*** Material supplied ***

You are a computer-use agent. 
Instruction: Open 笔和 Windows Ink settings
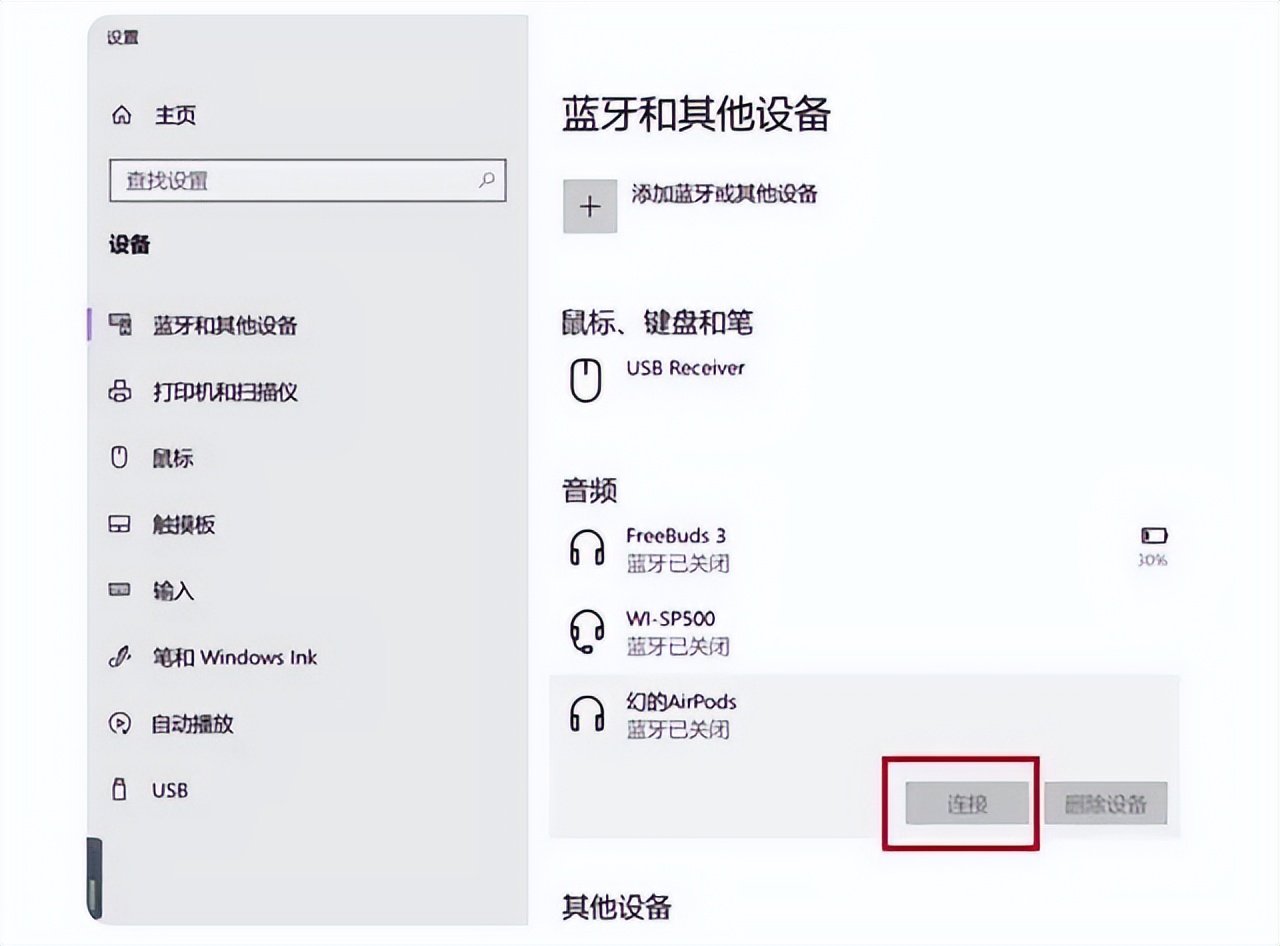tap(234, 657)
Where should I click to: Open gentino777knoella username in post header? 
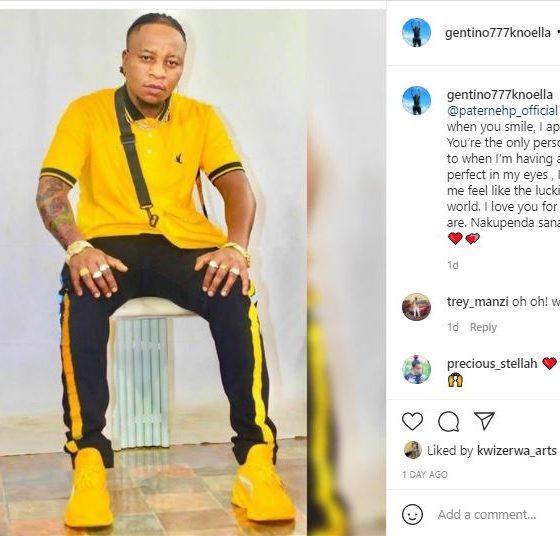pos(498,33)

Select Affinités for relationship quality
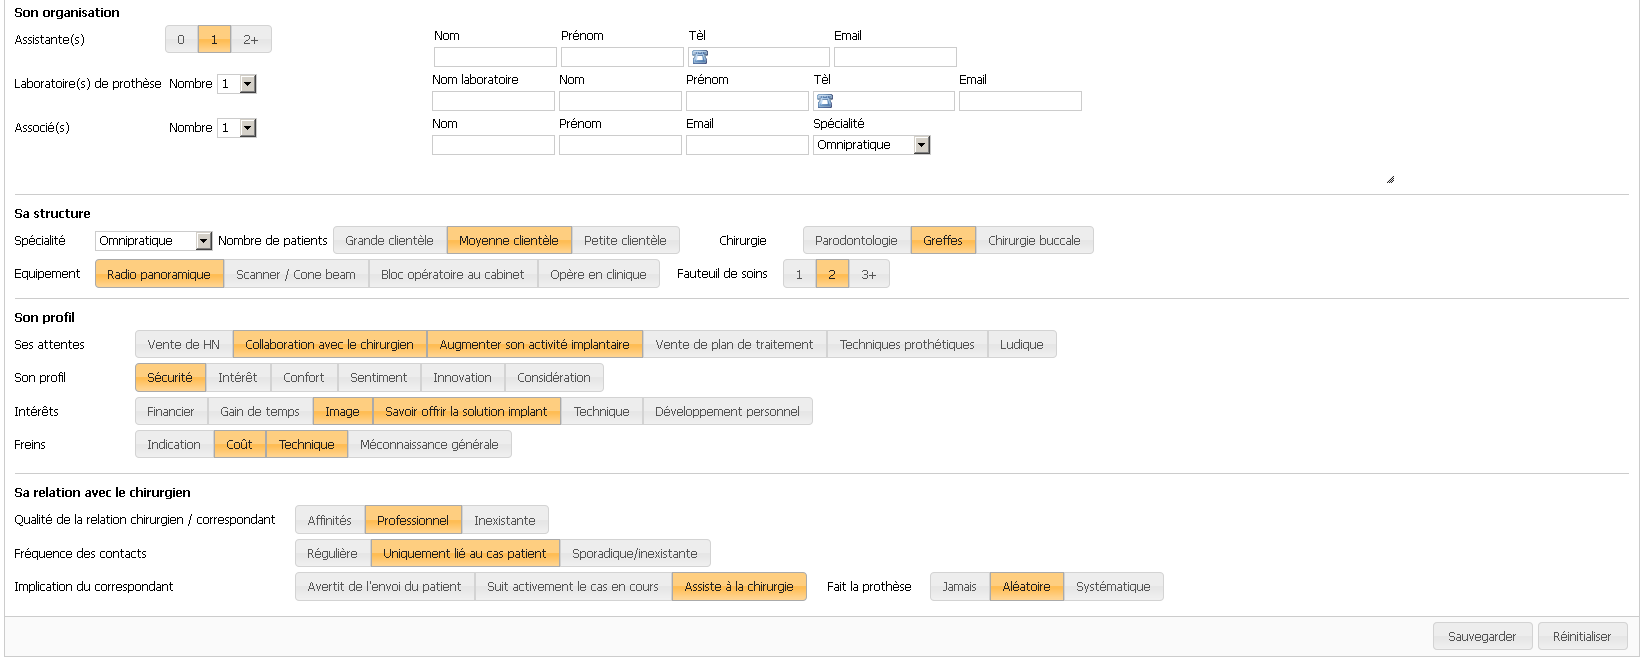click(329, 521)
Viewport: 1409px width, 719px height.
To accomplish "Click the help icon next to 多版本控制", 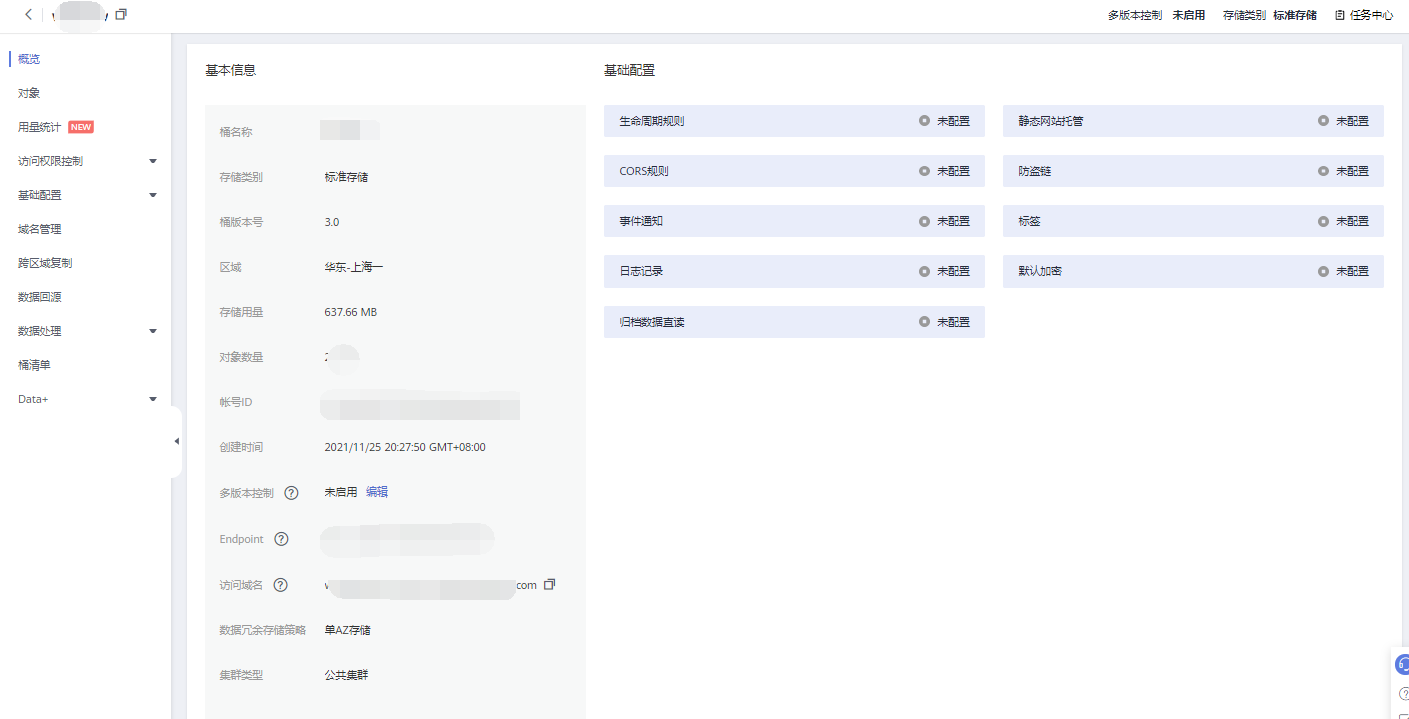I will [x=291, y=493].
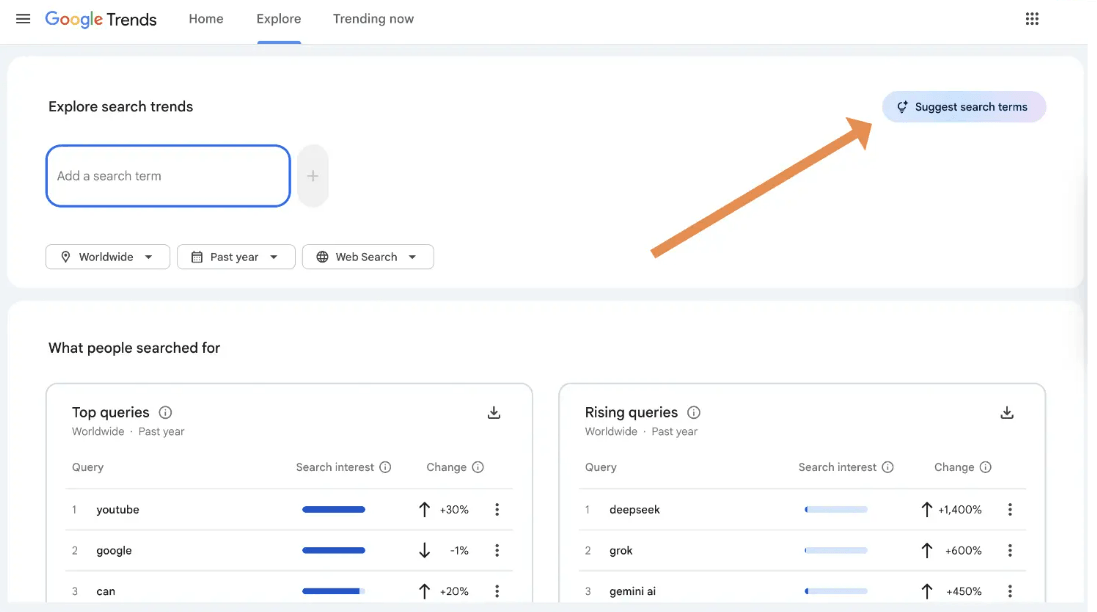Viewport: 1097px width, 612px height.
Task: Click the youtube search interest bar
Action: (334, 509)
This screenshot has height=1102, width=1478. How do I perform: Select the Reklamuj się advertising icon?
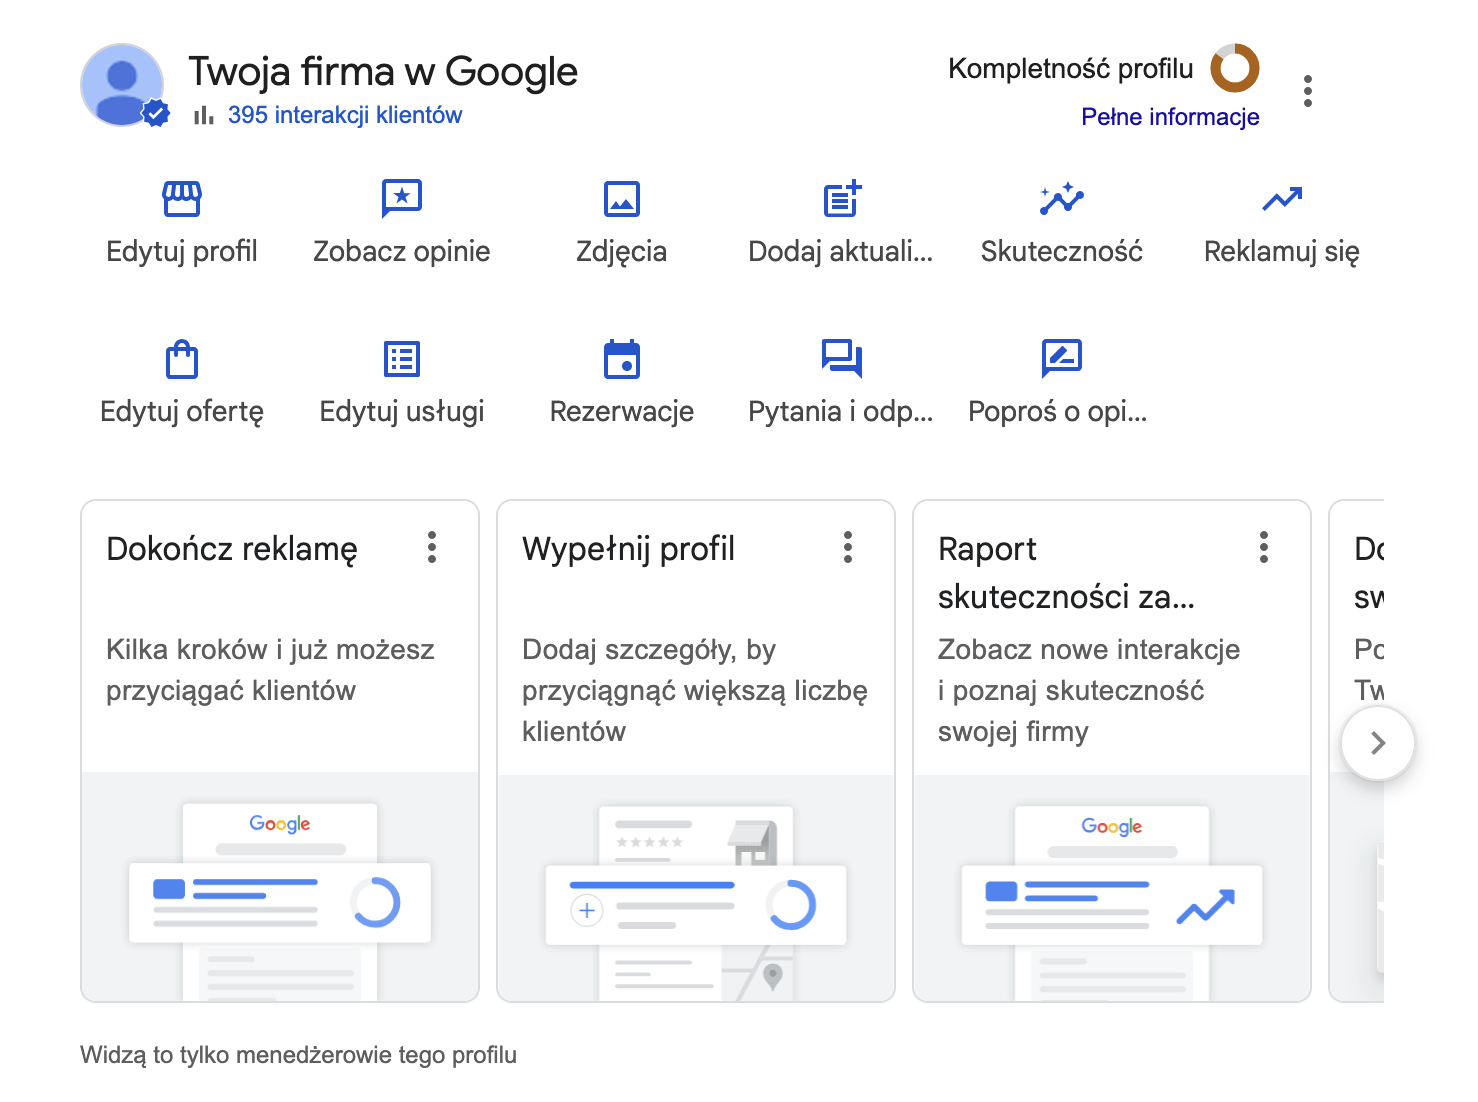(x=1281, y=198)
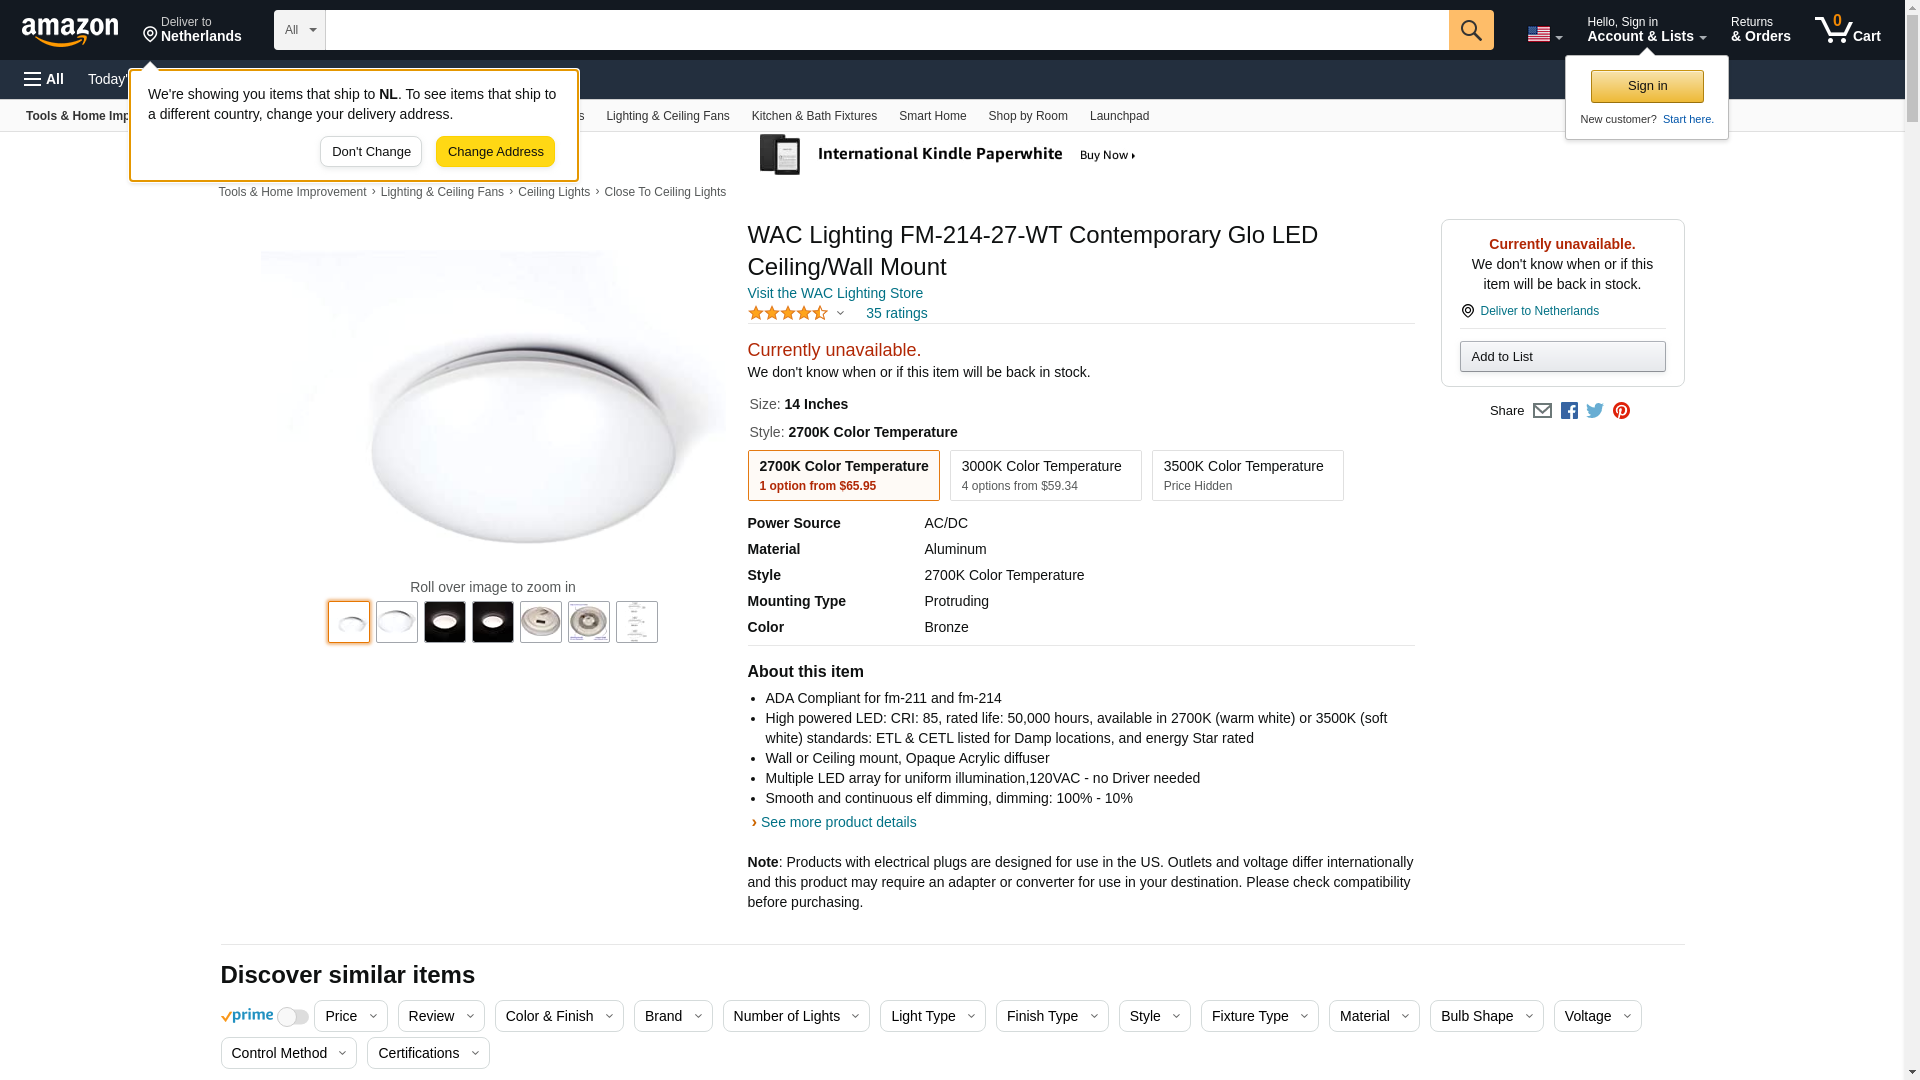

*** End of Material supplied ***

• _What is needed_: Would you set down only the lines above from the line with "Where should I" to the line with "Viewport: 1409px width, 719px height.", both included, exactly as they stand and without the pictures?

• _Solution to this task_:
Where should I click to: Open gentino777knoella username in post header? 
pos(498,33)

Select Affinités for relationship quality
click(329, 521)
Viewport: 1409px width, 719px height.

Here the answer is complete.